Non, Georges TRON ne doit pas ‘se débrouiller avec sa conscience‘. Il doit être révoqué de sa fonction de maire de Draveil.

Présomption d’innocence, procédure disciplinaire et révocation : l’AVFT fait (encore…) le point

Le 17 février 2021, la Cour d’assises d’appel de Paris a reconnu Georges TRON coupable de crimes de viols en réunion et de délits connexes d’agressions sexuelles en réunion. Elle l’a condamné à 5 ans d’emprisonnement dont deux ans assortis du sursis simple et a prononcé une peine d’inéligibilité de 6 ans.

L’AVFT a soutenu l’une des plaignantes pendant dix ans (voir notamment , et ) et était partie civile dans la procédure au cours de laquelle M. TRON a été condamné.

Le maire de Draveil, qui s’est pourvu en cassation, a annoncé, depuis sa cellule, qu’il se maintenait dans ses fonctions ; ni le préfet, ni le gouvernement de M. CASTEX, pas plus que le président de la République ne sont venus contredire cette décision, comme si elle n’appartenait qu’à Georges TRON.

◆ DONNÉES ENREGISTRÉES
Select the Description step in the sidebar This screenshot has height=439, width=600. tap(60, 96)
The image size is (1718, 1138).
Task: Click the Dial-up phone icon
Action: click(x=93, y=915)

◆ CONSIGNES
• A. Selon le texte sur la condamnation de Georges TRON, quelle durée d'inéligibilité la Cour d'assises d'appel de Paris a-t-elle prononcée ?
• B. Prolongez le texte sur la condamnation de Georges TRON à partir de sa dernière phrase.

◆ RÉPONSES RÉDIGÉES
• A. Une peine d'inéligibilité de 6 ans.

• B.
Ce n’est évidemment pas le cas, comme l’ont rappelé Osez le féminisme ! et l’AVFT à Emmanuel MACRON, par lettre du 3 mars 2021 (voir là). Un article du Code général des collectivités territoriales dispose en effet :

« Le maire et les adjoints, après avoir été entendus ou invités à fournir des explications écrites sur les faits qui leur sont reprochés, peuvent être suspendus par arrêté ministériel motivé pour une durée qui n’excède pas un mois. Ils ne peuvent être révoqués que par décret motivé pris en conseil des ministres.

Le recours contentieux exercé contre l’arrêté de suspension ou le décret de révocation est dispensé du ministère d’avocat.

La révocation emporte de plein droit l’inéligibilité aux fonctions de maire et à celles d’adjoint pendant une durée d’un an à compter du décret de révocation à moins qu’il ne soit procédé auparavant au renouvellement général des conseils municipaux » (1).

« Se débrouiller avec sa conscience »

Le 17 mars 2021, Laurence ROSSIGNOL, sénatrice, demandait au gouvernement ce qu’il « attendait » pour révoquer Georges TRON pour privation de l’autorité morale nécessaire à l’exercice de ses fonctions (« Ne pensez-vous pas que viol et agression sexuelle en réunion pourraient tout à fait être qualifiés de faits privant l’élu de l’autorité morale nécessaire pour exercer ces fonctions ? »).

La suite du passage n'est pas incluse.